Song by Yemi Alade featuring Angélique Kidjo

from the album Woman of Steel
- Released: August 30, 2019
- Genre: Afro pop
- Length: 3:06
- Label: Effyzzie Music Group Universal Music Africa
- Songwriter: Yemi Alade
- Producer: DJ Coublon

Yemi Alade chronology
| "Nobody" (2019) | "Shekere" (2019) | "Poverty" (2019) |

Music video
- "Shekere" on YouTube

= Shekere (song) =

"Shekere" is a song recorded by the Nigerian Afro pop artist Yemi Alade and produced by DJ Coublon, taken from her studio album Woman of Steel (2019). Alade collaborated with the Beninese artiste Angélique Kidjo on the track.

== Background ==
In an interview with OkayAfrica, Alade stated that Kidjo had been an inspiration to her while she was growing up.

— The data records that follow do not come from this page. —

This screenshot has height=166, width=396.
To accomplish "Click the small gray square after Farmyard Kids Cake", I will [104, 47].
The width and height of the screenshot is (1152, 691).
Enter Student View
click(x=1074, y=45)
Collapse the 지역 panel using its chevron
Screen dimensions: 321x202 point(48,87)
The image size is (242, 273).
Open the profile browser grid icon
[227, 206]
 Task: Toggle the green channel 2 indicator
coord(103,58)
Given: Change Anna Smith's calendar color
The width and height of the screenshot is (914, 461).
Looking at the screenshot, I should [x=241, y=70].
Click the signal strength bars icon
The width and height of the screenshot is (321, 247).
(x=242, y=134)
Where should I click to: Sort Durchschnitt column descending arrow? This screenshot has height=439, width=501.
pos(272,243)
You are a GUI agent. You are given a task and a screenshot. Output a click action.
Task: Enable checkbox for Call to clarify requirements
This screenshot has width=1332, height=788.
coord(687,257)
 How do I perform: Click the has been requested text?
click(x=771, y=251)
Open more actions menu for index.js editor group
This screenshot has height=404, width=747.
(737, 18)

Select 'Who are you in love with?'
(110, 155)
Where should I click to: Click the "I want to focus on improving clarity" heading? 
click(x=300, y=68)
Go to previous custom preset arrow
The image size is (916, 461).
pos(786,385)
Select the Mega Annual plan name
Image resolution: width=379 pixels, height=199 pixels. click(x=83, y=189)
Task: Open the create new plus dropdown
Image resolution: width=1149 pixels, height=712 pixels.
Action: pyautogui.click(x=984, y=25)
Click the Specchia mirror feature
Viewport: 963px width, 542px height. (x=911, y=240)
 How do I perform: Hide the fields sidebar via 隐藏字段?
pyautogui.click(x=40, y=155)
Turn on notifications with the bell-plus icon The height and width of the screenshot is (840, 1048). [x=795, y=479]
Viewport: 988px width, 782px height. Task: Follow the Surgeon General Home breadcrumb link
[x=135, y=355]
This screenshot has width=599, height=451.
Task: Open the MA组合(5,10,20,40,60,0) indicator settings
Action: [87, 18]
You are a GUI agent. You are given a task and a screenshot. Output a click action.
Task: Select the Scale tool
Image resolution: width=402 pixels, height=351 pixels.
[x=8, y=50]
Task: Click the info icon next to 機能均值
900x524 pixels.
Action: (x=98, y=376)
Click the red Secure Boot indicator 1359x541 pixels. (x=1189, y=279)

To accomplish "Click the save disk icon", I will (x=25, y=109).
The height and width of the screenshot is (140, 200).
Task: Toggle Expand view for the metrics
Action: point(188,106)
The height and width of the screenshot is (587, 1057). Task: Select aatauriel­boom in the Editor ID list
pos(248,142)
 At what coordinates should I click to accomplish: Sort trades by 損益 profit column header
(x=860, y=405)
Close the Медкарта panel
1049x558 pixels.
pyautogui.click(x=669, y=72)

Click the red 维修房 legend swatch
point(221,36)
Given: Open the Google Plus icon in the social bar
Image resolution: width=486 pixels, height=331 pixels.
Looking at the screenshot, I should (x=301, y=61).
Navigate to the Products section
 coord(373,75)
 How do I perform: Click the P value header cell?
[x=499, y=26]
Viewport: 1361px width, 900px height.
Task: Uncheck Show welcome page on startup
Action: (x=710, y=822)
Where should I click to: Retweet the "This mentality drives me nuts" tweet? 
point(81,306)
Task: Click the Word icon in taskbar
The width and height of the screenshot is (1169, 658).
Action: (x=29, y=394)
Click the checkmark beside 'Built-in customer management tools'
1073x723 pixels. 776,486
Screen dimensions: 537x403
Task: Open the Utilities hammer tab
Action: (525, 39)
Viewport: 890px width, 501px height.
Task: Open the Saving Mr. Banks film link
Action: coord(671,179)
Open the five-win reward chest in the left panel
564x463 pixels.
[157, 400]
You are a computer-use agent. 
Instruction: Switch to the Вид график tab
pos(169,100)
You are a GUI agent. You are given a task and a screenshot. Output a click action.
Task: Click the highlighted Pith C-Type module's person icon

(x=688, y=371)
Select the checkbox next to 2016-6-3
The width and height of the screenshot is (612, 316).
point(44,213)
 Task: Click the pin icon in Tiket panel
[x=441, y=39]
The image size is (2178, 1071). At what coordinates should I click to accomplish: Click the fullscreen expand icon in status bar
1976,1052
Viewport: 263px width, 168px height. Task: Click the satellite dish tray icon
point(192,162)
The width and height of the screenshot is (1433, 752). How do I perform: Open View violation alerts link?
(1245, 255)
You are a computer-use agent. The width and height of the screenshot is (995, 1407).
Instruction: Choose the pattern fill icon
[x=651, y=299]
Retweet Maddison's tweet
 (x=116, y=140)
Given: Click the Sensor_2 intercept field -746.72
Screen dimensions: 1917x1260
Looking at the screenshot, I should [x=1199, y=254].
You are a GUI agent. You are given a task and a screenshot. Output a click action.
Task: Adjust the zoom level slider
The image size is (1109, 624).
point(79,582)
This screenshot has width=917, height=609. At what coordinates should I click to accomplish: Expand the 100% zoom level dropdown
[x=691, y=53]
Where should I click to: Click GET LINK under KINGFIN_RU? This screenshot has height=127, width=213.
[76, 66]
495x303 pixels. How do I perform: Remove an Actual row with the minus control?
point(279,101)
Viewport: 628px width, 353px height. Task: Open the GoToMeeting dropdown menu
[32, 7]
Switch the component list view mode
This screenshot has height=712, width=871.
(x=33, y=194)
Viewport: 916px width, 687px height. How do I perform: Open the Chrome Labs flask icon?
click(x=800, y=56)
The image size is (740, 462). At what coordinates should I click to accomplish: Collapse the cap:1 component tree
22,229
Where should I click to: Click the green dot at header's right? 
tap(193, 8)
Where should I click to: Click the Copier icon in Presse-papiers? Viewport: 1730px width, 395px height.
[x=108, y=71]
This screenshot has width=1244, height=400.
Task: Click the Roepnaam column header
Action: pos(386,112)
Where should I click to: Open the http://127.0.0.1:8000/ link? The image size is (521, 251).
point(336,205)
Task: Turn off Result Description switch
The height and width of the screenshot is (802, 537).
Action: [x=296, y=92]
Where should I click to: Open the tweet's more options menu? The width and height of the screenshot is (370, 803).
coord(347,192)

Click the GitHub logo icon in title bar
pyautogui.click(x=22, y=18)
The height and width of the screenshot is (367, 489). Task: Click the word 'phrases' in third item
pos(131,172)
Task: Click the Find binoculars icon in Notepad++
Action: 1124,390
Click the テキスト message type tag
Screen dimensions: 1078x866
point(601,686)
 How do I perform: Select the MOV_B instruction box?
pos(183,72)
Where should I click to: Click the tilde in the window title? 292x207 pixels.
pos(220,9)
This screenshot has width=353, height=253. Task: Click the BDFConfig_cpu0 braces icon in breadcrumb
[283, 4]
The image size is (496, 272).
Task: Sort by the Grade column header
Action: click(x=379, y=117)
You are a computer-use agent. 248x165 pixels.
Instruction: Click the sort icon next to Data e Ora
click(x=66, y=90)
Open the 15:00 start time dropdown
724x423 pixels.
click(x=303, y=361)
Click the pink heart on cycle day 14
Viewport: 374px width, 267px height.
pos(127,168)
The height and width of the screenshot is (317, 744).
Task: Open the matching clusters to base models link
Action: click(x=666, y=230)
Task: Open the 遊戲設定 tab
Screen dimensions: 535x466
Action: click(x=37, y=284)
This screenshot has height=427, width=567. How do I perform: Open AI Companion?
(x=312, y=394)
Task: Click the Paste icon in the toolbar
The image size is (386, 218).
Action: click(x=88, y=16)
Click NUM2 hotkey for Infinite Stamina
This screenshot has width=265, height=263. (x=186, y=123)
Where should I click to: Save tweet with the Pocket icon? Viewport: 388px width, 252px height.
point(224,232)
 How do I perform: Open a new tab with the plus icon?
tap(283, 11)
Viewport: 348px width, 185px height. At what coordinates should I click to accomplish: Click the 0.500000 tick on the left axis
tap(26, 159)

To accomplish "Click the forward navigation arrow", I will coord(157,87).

The song took two years to make. The track was produced by DJ Coublon and Kidjo remixed her hit song "Wombo Lombo" on the track.

== Music video ==
The music video was shot in the United Kingdom and Kenya. It featured the Kenyan Maasai tribe, Ushanga women group and dancers. It was directed by Ovie Etseyatse.

== Accolades ==

| Year | Nominee / work | Award | Result |
|---|---|---|---|
| 2021 | "Shekere" | Best Collaboration | Nominated |
| 2020 | "Shekere" | Best Music Video | Nominated |

== Critical reception ==
A contributor to SoundStroke reviewed "Shekere" and gave it a 7.3/10 rating and applauded the music producer for giving a nice instrumental on the song. The reviewer also stated that "the both artistes delivered so effortlessly as though they have been singing together for years".